The five-hour program hosted by the non-profit organization was open to burn survivors, ranging from infant to 12 years, and their immediate family members. Over 100 participants gathered, consisting of 20 burn survivors, their families, volunteers, firefighters and medical professionals.

The event was held from noon to 5 p.m. The program featured educational presentations, lunch and games. Participants also received T-shirts and goodie bags.

Burn unit nurses from University of Chicago Medical Center and Loyola University Medical Center discussed the coping process with a burn injury, including acute stress disorder and post-traumatic stress disorder that can follow an entire family after a single burn incident.

“Children who are burn survivors often times have trouble coping and are even teased by other children because of their scars,” Zaleski said. “Through our organization, families are united and together we help mentally heal any injuries that have sufficed as the result of being a burn victim.”

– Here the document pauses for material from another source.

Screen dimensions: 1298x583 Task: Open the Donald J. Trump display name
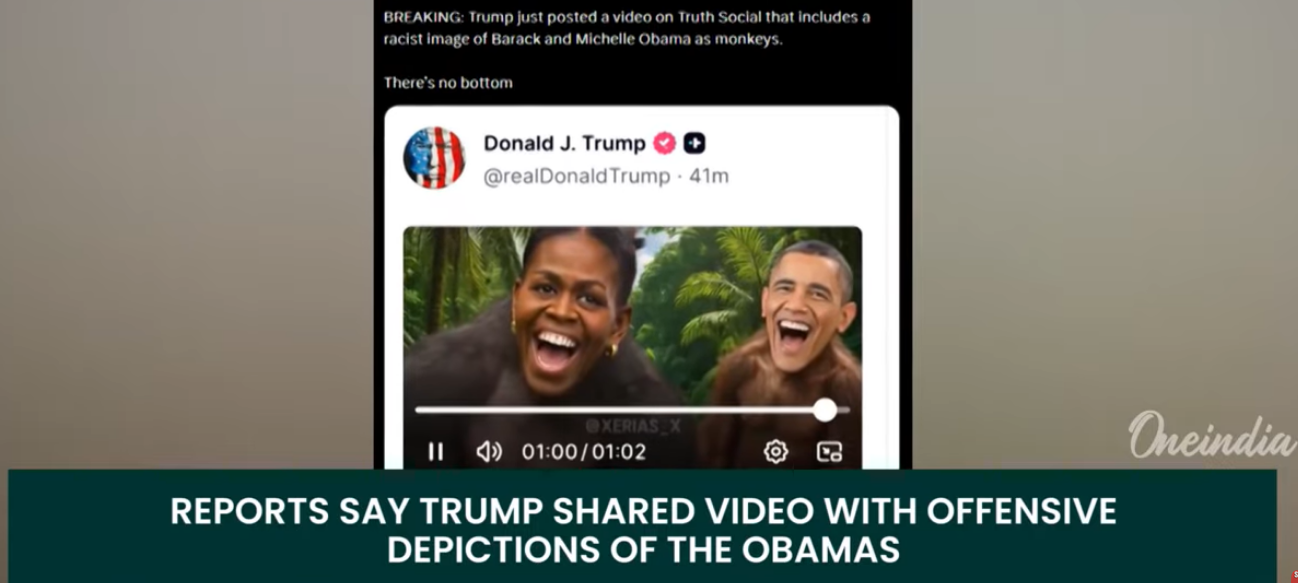(565, 143)
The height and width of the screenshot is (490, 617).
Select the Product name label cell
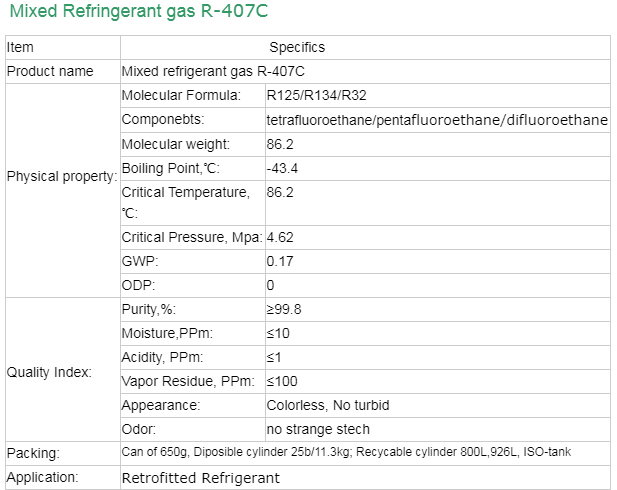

The goal of the event was to create an environment of mutual acceptance, respect and support while participating in family-friendly events and activities. This was the IFSA’s first family-friendly event, aimed as recovering together as a family.

          “When there is a burn victim in a family where there are other siblings, a lot of attention goes to that child and parents become extremely overprotective of that specific child because of what happened and other children within the family can begin to feel resentful or left out,” Zaleski said. “This event is an opportunity for the entire family to be there and everyone is included. It is very family-orientated.”

It was also the organization’s first outreach program for burn-injured children under the age of 8. The IFSA also hosts two other free programs for burn-injured individuals, Camp “I Am Me” and a Young Adult Summit. The weeklong burn camp, which recently celebrated its 25th anniversary in June, is open to children 8 to 16 years old, while the Young Adult Summit is a three-day weekend retreat for individuals ages 18 to 25.

          “The camp is a great way for burn survivors to connect with one another,” Zaleski said. “Children participate in traditional camp activities from crafts to boating to fishing and also spend time working with volunteers, firefighters, social workers and medical professionals talking through their situation and learning how to move forward.”

          Mohamad was among one of the camp participants this summer.

          “I really liked camp,” he said.

          “Mohamad gained confidence from his participation in the camp this past summer,” his mother said. “He felt like he was the only one with burns all over his body and was very insecure about it. When he went to camp he told me that the kids there weren't afraid to show their burns. They didn't try to hide their burns, but embrace them. He also gained many wonderful friends who liked him for himself and not out of sympathy.”

          The camp hosts an average of 65 to 75 kids each June and is free of cost. Buses are also provided to pick children up and drive them to the camp site at the YMCA Camp Duncan in Ingleside free of charge.

          Zaleski plans to continue developing valuable support programs, such as Family Day, through the IFSA for burn survivors and their families.